◆ WHAT TO DO ◆
Count the lines in the data below that contain the string "button". Respond with the number alone.
··· DATA IN THIS EXERCISE
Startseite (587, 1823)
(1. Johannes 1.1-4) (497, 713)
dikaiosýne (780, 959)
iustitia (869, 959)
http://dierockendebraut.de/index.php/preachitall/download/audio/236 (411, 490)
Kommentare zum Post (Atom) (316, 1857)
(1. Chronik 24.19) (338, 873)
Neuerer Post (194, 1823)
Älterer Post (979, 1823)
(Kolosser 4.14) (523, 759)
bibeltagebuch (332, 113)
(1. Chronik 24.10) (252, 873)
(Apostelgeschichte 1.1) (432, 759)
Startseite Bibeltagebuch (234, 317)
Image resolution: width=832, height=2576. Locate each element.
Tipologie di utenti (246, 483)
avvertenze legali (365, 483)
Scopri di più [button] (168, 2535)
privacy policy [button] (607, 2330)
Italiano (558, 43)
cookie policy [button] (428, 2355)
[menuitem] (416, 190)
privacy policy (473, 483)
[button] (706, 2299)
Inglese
······
◆ ANSWER TO THE TASK ◆
4